Discovering Prince Demah, an African-American Artist

Back in 2006 and 2008 I wrote about a young black artist mentioned in the letters of Christian Barnes, a Marlborough merchant’s wife (shown here). All I knew about him was the given name “Prince.”

Paula Bagger, working with the Hingham Historical Society, has found out a lot more. The society owns portraits of Christian Barnes and her husband Henry, and we know that she sat for Prince to paint her. Then it turned out that the Metropolitan Museum of Art owns a portrait of William Duguid in the same style that’s signed on the back “Prince Demah Barnes.”

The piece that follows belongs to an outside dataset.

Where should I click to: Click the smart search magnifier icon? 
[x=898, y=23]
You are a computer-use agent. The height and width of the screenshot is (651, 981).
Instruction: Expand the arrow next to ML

Bagger just wrote an article about the artist for the historical society’s blog. And in the January 2015 issue of The Magazine Antiques, she and Amelia Peck of the Metropolitan Museum of Art discuss all three known oil portraits by Prince.

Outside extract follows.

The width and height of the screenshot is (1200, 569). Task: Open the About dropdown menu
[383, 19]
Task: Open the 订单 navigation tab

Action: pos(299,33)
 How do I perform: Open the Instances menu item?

On the blog Bagger filled in more about the artist’s life:
Prince enjoyed a short professional painting career before the Revolution changed the lives of Christian, Henry, and Prince. Christian and Henry fled [as Loyalists,] and Prince enlisted in the Massachusetts militia as a free man–Prince Demah (no more “Barnes”)–and served as a matross. He died, likely of smallpox or other disease, in March 1778. As “Prince Demah, limner,” he wrote his will, leaving all he had to [his mother] Daphney.

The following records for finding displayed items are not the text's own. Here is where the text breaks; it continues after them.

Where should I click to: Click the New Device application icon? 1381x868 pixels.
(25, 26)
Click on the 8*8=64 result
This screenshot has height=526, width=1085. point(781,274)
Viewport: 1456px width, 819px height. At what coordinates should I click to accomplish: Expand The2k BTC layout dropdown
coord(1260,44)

Christian Barnes’s letters show that Prince Demah practiced with both oils and pastels. She tried to line up friends to sit for him, and there are several years between when she first mentioned his talent and the disruption of the war. So there might well be more portraits by this newly identified African-American artist and Continental soldier, perhaps in private hands or historical society collections. Bagger and her colleagues are on the hunt!